The Complicated Story of the Irish in the New York City Draft Riots

The Rioters Dragging Col. O'Brien's Body Through The StreetThe Rioters Dragging Col. O'Brien's Body Through The Street. (Photo: NYPL)

Most people who are passingly familiar with the Civil War or who have seen the film Gangs of New York likely know that Irish immigrants were the chief culprits in one of the most infamous incidents in that conflict: the New York City Draft Riots. From July 13 to July 17, 1863, mobs of mostly Irish-born rioters in Manhattan vented their opposition to being conscripted into the Union Army to fight in what they saw as a misguided antislavery war. Today, as it did 150 years ago, the anti-war, anti-black violence of the draft riots stands out to some observers as the definitive incident of Irish Americans’ Civil War. But a closer look at the events and aftermath of the riots undermines this view of a monolithic anti-war, anti-emancipation Irish-American experience in the Civil War.
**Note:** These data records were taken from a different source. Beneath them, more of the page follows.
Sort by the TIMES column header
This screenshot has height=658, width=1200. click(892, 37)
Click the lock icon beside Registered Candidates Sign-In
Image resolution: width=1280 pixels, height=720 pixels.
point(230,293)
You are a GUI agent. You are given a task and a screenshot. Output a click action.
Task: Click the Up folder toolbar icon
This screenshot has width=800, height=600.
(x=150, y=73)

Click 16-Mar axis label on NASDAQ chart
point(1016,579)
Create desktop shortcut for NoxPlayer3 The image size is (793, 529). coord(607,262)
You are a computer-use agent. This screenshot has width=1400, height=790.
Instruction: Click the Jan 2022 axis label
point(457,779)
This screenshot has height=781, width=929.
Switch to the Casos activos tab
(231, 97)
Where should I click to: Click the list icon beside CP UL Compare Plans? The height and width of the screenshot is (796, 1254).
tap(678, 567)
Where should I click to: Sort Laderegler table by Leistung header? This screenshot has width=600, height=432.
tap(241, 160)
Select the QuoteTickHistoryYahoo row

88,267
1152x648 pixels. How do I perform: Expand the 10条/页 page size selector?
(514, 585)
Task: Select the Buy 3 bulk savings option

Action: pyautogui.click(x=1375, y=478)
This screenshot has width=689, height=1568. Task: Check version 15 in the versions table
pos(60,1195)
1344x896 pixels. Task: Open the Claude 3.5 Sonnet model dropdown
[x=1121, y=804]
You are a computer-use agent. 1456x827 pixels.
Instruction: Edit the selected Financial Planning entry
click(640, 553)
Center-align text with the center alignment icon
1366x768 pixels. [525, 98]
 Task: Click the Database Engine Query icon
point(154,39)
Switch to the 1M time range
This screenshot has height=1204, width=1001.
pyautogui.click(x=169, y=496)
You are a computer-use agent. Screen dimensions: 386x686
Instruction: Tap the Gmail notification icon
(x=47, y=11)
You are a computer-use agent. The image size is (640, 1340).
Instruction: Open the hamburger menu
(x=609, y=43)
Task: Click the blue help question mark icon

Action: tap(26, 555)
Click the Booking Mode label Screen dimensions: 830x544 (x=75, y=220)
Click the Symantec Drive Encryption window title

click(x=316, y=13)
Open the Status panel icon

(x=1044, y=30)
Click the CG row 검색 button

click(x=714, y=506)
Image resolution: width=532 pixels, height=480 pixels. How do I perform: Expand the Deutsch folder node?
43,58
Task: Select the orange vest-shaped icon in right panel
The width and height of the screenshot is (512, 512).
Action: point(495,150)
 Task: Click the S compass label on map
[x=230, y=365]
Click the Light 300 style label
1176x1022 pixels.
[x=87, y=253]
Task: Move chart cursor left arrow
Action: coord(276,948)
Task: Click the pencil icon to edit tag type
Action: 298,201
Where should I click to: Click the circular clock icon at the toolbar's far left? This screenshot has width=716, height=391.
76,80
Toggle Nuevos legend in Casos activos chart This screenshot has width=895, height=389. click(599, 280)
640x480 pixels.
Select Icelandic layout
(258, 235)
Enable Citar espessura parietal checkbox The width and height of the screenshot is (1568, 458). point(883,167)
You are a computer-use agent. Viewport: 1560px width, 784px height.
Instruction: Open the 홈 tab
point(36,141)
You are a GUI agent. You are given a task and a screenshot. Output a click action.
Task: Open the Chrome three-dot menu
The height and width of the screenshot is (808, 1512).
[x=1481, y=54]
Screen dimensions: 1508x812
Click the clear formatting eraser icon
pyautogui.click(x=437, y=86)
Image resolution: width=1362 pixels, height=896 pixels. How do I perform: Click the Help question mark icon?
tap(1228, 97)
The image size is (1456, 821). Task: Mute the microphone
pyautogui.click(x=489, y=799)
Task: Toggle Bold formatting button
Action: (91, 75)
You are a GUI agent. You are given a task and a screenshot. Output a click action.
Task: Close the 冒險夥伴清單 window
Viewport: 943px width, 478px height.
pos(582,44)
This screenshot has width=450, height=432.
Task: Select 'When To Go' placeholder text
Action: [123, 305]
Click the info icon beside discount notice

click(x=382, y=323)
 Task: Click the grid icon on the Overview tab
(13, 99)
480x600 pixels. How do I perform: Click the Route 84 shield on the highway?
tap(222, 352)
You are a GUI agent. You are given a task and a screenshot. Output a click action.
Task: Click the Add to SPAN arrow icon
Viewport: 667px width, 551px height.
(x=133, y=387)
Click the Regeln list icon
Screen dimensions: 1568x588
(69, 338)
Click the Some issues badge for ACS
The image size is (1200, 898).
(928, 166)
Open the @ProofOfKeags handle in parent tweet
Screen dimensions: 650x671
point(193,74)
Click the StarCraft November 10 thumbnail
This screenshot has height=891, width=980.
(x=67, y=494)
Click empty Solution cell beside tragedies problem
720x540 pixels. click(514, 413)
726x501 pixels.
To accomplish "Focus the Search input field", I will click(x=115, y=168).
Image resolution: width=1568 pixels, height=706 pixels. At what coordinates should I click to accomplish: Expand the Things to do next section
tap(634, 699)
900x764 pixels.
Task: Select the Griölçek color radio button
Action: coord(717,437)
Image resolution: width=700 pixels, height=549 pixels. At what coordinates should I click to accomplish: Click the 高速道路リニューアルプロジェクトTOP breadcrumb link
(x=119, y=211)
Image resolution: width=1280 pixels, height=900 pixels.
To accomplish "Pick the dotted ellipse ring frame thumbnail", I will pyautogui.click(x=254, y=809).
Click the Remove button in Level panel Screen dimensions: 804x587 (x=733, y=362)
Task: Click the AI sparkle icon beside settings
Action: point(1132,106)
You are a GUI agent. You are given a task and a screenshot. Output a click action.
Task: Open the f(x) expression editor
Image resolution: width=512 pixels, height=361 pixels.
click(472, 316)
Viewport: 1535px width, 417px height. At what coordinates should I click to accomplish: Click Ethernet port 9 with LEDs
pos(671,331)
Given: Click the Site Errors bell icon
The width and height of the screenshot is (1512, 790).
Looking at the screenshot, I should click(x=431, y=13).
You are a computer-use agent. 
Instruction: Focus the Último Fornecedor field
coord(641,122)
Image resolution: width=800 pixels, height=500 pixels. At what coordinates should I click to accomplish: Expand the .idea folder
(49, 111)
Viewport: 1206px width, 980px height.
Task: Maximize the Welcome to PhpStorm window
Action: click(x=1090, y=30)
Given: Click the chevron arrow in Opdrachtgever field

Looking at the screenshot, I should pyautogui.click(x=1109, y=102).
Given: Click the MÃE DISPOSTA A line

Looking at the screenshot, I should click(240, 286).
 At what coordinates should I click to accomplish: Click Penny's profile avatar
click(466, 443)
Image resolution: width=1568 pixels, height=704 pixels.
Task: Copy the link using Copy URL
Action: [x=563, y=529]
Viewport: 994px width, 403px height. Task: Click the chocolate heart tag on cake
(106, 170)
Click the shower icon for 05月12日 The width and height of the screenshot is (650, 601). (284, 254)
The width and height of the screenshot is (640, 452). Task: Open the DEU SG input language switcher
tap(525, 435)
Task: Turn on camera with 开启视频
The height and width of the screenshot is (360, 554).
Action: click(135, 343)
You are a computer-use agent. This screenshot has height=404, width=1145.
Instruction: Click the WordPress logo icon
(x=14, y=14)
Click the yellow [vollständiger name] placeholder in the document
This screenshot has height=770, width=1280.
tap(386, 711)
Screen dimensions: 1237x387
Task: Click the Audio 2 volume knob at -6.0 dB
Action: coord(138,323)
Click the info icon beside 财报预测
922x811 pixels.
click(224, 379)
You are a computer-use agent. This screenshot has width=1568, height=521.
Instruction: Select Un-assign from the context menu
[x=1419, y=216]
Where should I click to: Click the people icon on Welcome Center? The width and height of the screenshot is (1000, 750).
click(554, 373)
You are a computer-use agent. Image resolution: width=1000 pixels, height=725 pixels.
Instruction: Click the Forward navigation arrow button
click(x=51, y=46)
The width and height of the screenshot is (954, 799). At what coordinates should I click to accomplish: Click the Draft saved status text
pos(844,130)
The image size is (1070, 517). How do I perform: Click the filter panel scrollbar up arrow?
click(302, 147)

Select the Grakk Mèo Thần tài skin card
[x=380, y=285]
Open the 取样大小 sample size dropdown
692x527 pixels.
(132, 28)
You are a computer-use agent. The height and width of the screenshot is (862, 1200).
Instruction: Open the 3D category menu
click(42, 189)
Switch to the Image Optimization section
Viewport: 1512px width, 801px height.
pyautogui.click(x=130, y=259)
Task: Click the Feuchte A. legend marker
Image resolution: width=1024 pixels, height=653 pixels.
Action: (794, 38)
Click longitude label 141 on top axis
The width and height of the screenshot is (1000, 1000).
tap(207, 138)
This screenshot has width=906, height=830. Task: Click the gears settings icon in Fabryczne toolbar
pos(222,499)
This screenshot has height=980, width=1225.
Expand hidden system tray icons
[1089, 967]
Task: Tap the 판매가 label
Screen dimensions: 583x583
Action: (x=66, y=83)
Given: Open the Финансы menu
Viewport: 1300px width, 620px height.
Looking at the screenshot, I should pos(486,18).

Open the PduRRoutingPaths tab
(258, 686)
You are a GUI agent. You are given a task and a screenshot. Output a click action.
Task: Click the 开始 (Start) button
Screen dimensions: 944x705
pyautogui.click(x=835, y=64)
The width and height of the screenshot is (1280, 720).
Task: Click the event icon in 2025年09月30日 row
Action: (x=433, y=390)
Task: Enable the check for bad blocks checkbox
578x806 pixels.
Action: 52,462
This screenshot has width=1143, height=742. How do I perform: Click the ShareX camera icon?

The draft riots unfolded over four hellish days in Manhattan. Violence erupted on July 13 as mostly native-born artisans and skilled factory workers attacked anyone or anything associated with conscription and the Republican Party. But soon, the rioters directed their fury at African Americans. Irish-American longshoremen, pavers, cart men, and hack drivers attempted to wipe out blacks’ presence from the dockyards and streets where the groups competed for employment. From July 14 until July 17, the rioters – two-thirds of whom were Irish Americans – beat, murdered, and mutilated black New Yorkers. By the time that Union soldiers restored order in the streets, more than a hundred people (most of them rioters) were dead and many African Americans had fled New York for their lives.

To many observers, blame for the draft riots lay squarely on the shoulders of New York’s Irish immigrant population. The mob was “composed almost exclusively of Irishmen and boys,” wrote the New York Times in agreement with a similar charge made in Horace Greeley’s Tribune. In a postmortem of the draft riots, New York lawyer and diarist George Templeton Strong wished “to see war made on the Irish scum” that he held responsible for the previous days’ violence. “No wonder St. Patrick drove all the venomous vermin out of Ireland!” Strong hissed. “Its biped mammalia supply that island its full average share of creatures that crawl and eat dirt and poison every community they infest.”

Strong tended to generalize when he wrote about the Irish, so he probably didn’t suspect that Irish-American soldiers in the Union Army shared his disdain for the draft rioters. After hearing about the riots, John O’Brien of the 1st Connecticut Heavy Artillery wrote in a letter to his sister that he hoped “the leaders in those riots will suffer death and that none of the guilty wretches will be shielded from justice.” When the officers of the Irish-American 69th New York regiment caught wind of what was happening in their hometown, they gathered as a group to record their sentiments. Noting that “citizens of Irish birth” were responsible for the riots, the 69th New York’s officers requested to be “ordered to New York to…aid in repressing the violence and disorder which now afflict the people of that (our own) city.” A similar reaction emerged from the rank and file of the Irish-American 9th Massachusetts who, according to one of its officers, “wished for a chance to give those fellows [the rioters] a taste of our quality, and show them how the Irish Ninth could charge.”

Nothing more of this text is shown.